Here’s a Brilliant Way to Turn Multiple Phones Into One Big Speaker System
No more lame parties!
You’re with friends and want to play music. Nobody has a speaker, but everyone has phones. Do you:
(a) Put one phone in a bowl because maybe that amplifies sound sorta kinda?
(b) Try to hit “play” on multiple phones at the same time, hoping it’ll all sound in sync (but it won’t)?
or (c) Just play the song on a single phone, and shush everyone so you can hear it?
Never mind! There’s now an actual solution: An app called AmpMe just launched, and its purpose is simple and beautiful. It syncs the audio on an unlimited number of devices, so that a group of phones can become one big, disparate speaker system.
Here’s how simple this is:
Step 1: Host a party.
Open the app, and click “host a party.” That makes you the person who controls the music. Then you pick what music you want to hear, and it starts playing. Currently the only music available is through Soundcloud, but the company says two or three more platforms will be introduced within the next six months, with even more to come.

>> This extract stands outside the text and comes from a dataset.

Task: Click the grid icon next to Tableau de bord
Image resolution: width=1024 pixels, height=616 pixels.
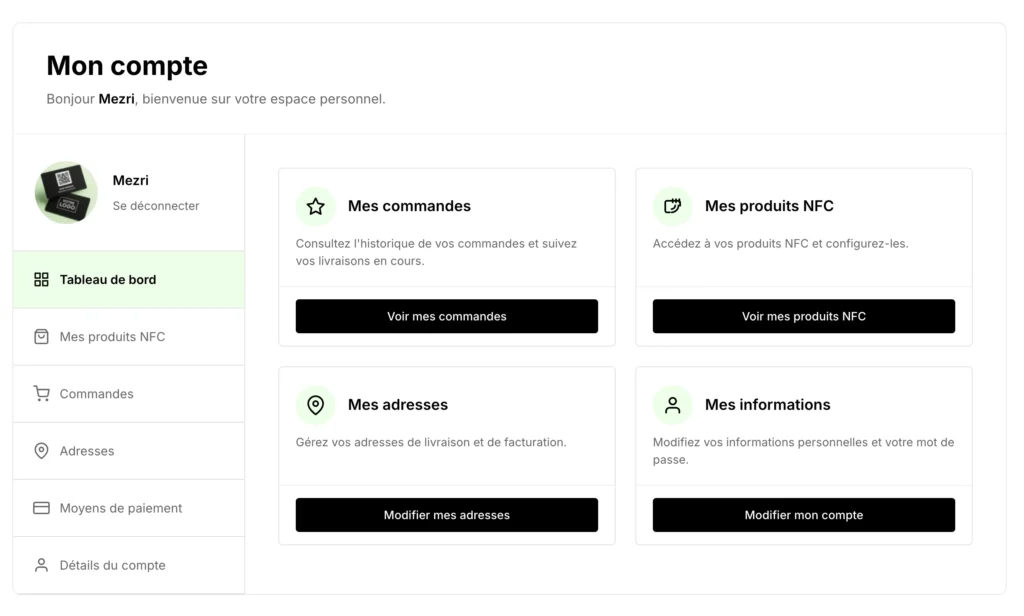Action: click(41, 280)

Step 2: Connect other phones.
If someone wants to sync up, they simply open AmpMe on their phones and select “Join a Party.” They’ll enter a code, and then hold their phone near yours. Your phone will make a high-pitched beep—what the company calls a “high frequency fingerprint”—that the other phones will hear, and use to sync up.
We’ve seen it in action, here at the Maxim office. It’s a pretty seamless process; connecting one phone to another takes maybe 20 seconds, start to finish. We connected about six devices—iPhones, Androids, tablets—and placed them around a conference room. It was definitely loud enough to throw a party.
What’s up with that beep? AmpMe’s creator, serial entrepreneur Martin-Luc Archambault, says he had no other choice. He couldn’t use Bluetooth: It limited the number of devices that would sync, and Android and iPhone couldn’t talk to each other. Then he tried using a shared wifi network, but found it too difficult to connect to. That’s why he developed the high-frequency signal, which contains digital instructions that other devices—including Bluetooth speakers, so long as they have microphones—simply hear and follow.
Once everyone’s sync’d up, the host can rock the DJ booth indefinitely. Anything the host plays, all the other phones will too.
In his hometown of Montreal, Archambault is known for being one of the hosts of Dans l’œil du Dragon, or Dragon’s Den, a French Canadian version of Shark Tank. He’s been building and selling tech companies for 15 years. But he doesn’t have any immediate plans to monetize AmpMe. There’s no advertising in it, and nothing to buy. The app is free. “Don’t just think about making money,” he says, summarizing his philosophy. “Think about making something cool.” First, he wants millions of people to start partying with AmpMe—and then he’ll figure out how to cash in.